* Goal of the exercise: Format the material from the line containing "Task: Click the Zune" through the line containing "pyautogui.click(x=651, y=204)", inclusive, as a Markdown table with the columns Number and Text, skipping blank lines and leaving out the pictures.

Source data

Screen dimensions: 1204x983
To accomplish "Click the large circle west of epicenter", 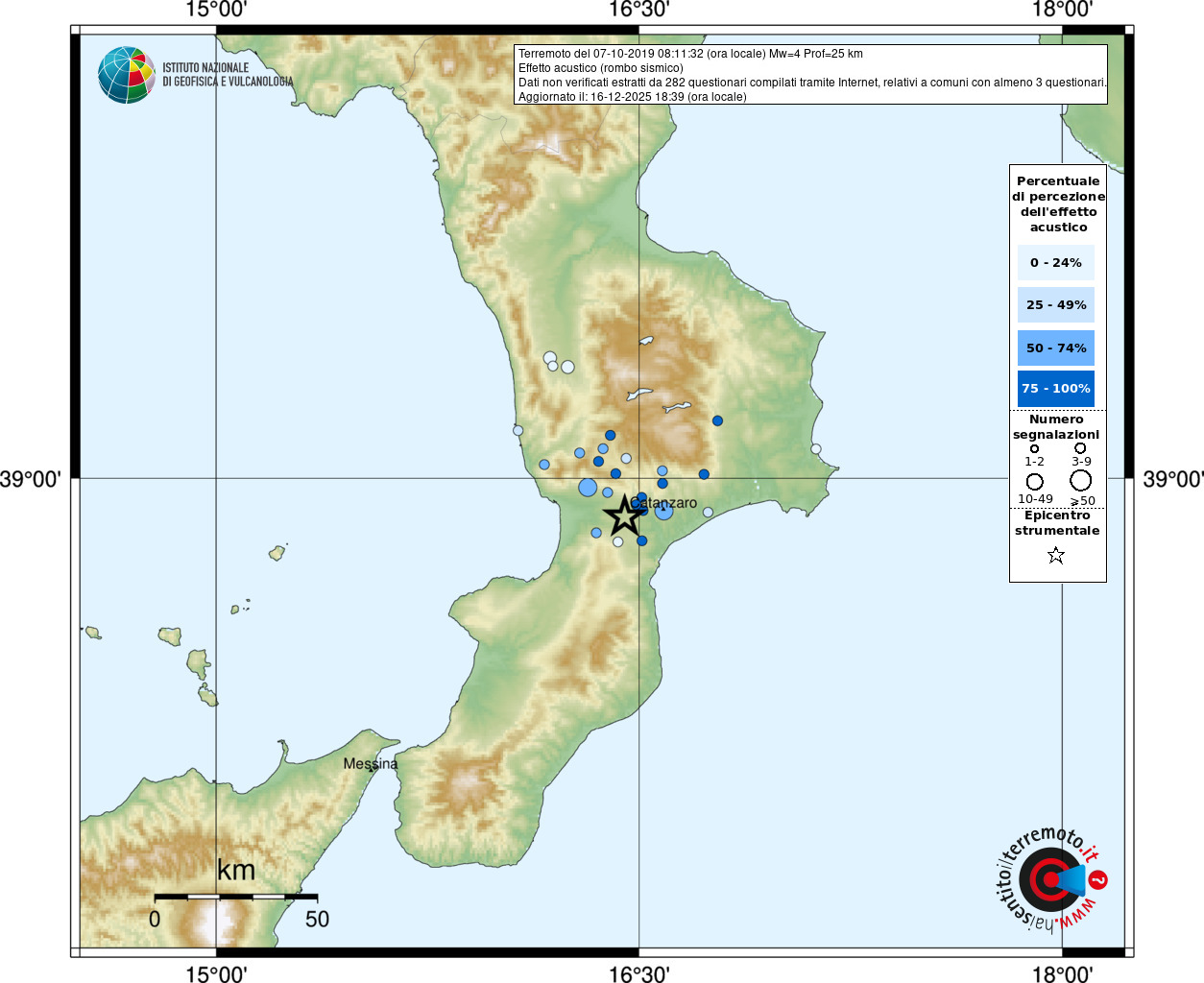I will click(588, 488).
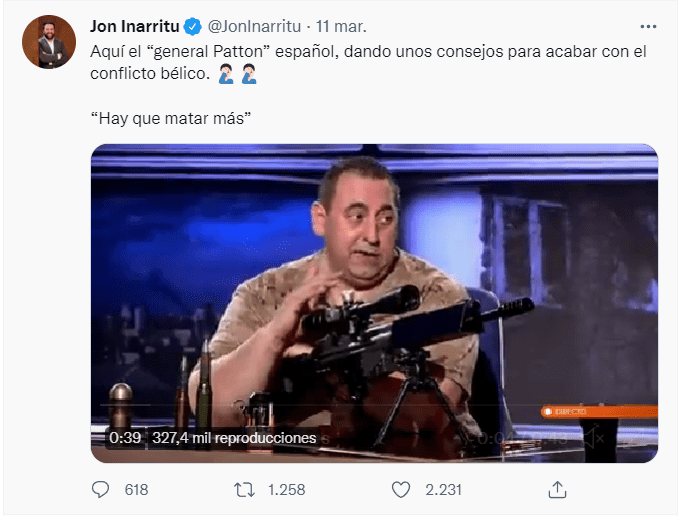Open the three-dot more options menu

[x=648, y=27]
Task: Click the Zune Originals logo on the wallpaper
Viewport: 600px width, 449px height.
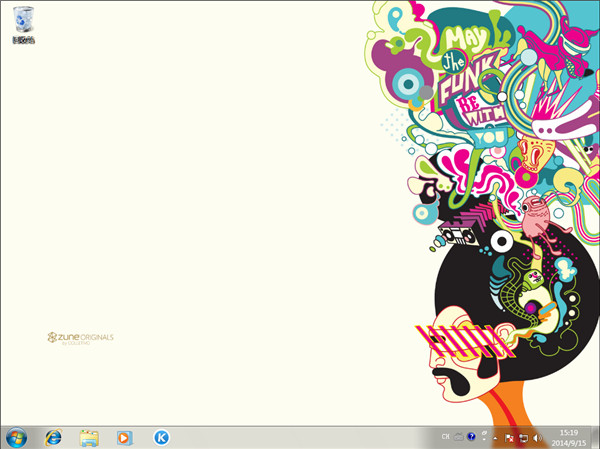Action: (80, 338)
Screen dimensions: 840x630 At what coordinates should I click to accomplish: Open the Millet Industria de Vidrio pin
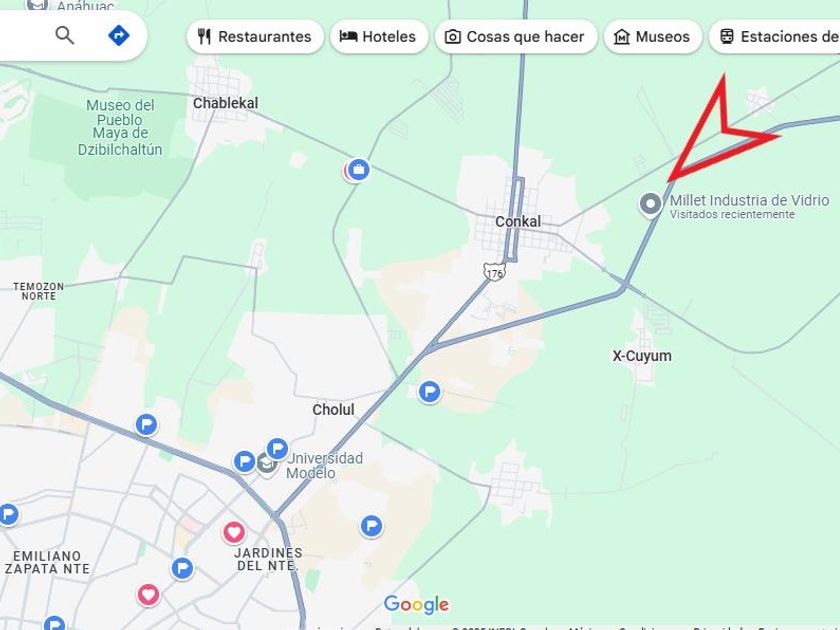pyautogui.click(x=651, y=204)
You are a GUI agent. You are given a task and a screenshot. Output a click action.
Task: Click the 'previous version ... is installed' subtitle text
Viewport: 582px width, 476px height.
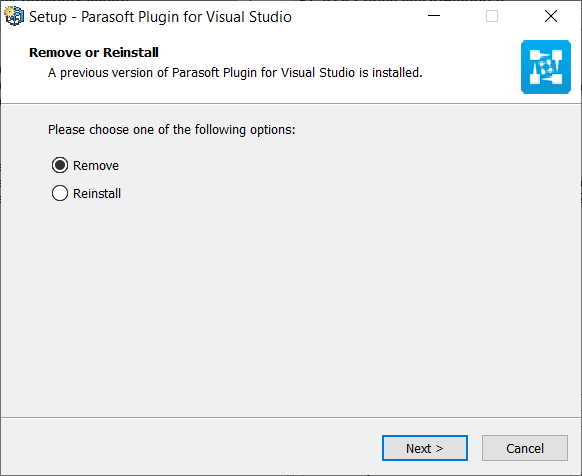point(235,73)
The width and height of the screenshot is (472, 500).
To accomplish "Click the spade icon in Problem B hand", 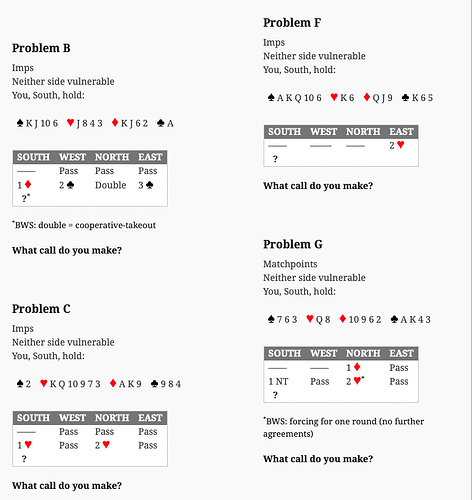I will click(x=20, y=123).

* Solution for this task:
| Number | Text |
|---|---|
| 1 | Task: Click the Zune Originals logo on the wallpaper |
| 2 | Viewport: 600px width, 449px height. |
| 3 | Action: (80, 338) |
| 4 | Screen dimensions: 840x630 At what coordinates should I click to accomplish: Open the Millet Industria de Vidrio pin |
| 5 | pyautogui.click(x=651, y=204) |